> _EXTRAIT DU TEXTE_
==============================

On pourrait voir dans Le Baiser à la dérobée et Le Verrou, tous deux peints par Jean-Honoré Fragonard (1732-1806), la représentation de deux âges du désir amoureux. Le premier, conservé au musée de l’Ermitage de Saint-Pétersbourg, pourrait figurer la fougue des premières amours adolescentes. On y voit un jeune homme embrassant une jeune fille dans un vestibule à l’insu du groupe réuni dans la pièce adjacente, le couple devant ruser pour se soustraire aux regards désapprobateurs des adultes.
Les amants plus âgés du second tableau, conservé au musée du Louvre, s’étreignent à demi dévêtus dans une chambre dont l’homme pousse le verrou. À côté d’eux, un lit aux rideaux cramoisis, dont les drapés évoquent un sexe féminin, et une pomme, éternel symbole du fruit défendu. L’œuvre donne à voir l’expression d’un désir érotique puissant et direct, que traduit une composition plus dramatique — quand l’atmosphère du Baiser à la dérobée reste plus légère. La tension qui parcourt le tableau induit le danger d’une punition bien plus importante pour ce couple que les simples remontrances que pourraient essuyer leurs homologues plus jeunes.
On ne peut pourtant pas faire du Verrou une sorte de suite et pendant du Baiser à la dérobée, puisqu’il a été réalisé le premier, en 1777, à la demande du marquis Louis-Gabriel de Véri-Raionard (1722-1785). Ce grand collectionneur de peinture est un amateur des scènes galantes, voire libertines, qui se multiplient en France à partir du règne de Louis XV (1710-1774). Le Baiser à la dérobée a lui été réalisé en 1787, conjointement par Fragonard et par son élève Marguerite Gérard (1761-1837), sans que l’on sache exactement la part que chacun prit à l’exécution de l’œuvre.

==============================

> _TRAVAIL DEMANDÉ_
• a. Recopiez le texte sur les deux tableaux de Fragonard entre « On pourrait voir » et « désapprobateurs des adultes. », inclus.
• b. Rédigez la suite du texte sur les deux tableaux de Fragonard, en partant de sa dernière phrase.

[Données recueillies]
==============================

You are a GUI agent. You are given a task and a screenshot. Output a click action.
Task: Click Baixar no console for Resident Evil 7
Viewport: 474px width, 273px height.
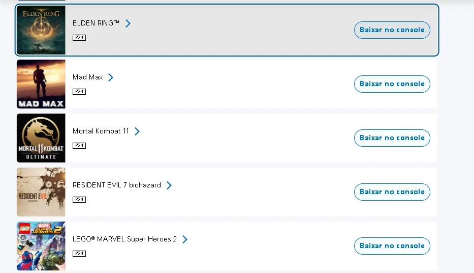pos(392,192)
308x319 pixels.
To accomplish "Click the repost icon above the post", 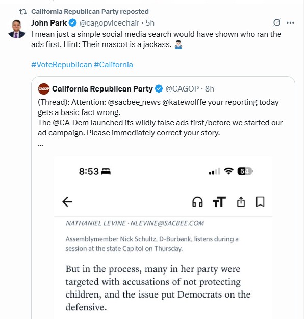I will click(22, 11).
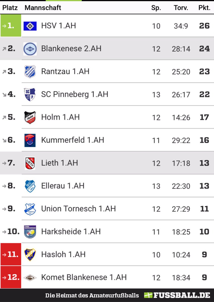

==============================

> _LISTE DES RÉPONSES_
• a.
On pourrait voir dans Le Baiser à la dérobée et Le Verrou, tous deux peints par Jean-Honoré Fragonard (1732-1806), la représentation de deux âges du désir amoureux. Le premier, conservé au musée de l’Ermitage de Saint-Pétersbourg, pourrait figurer la fougue des premières amours adolescentes. On y voit un jeune homme embrassant une jeune fille dans un vestibule à l’insu du groupe réuni dans la pièce adjacente, le couple devant ruser pour se soustraire aux regards désapprobateurs des adultes.

• b.
LE PLAISIR DE L’INTERDIT
Cependant, se développe dans les deux tableaux une même vision du désir. Dans les deux scènes dépeintes, la conscience de la transgression d’un interdit constitue une part non négligeable du plaisir des deux couples. La menace d’être à tout moment découverts semble agir comme un aiguillon au désir, renvoyant à l’étymologie du mot libertin : libertinus désigne en latin « l’affranchi », « l’ancien esclave désormais libre ».
Le spectateur devient alors voyeur et outrepasse lui-même un interdit, en étant témoin de ce que nul n’était censé voir. Il est, de fait, le complice des amants, mais Fragonard ne souligne pas cette connivence : au contraire des sensuelles odalisques peintes par François Boucher (1703-1770), les personnages du Baiser à la dérobée comme du Verrou ne regardent pas le spectateur.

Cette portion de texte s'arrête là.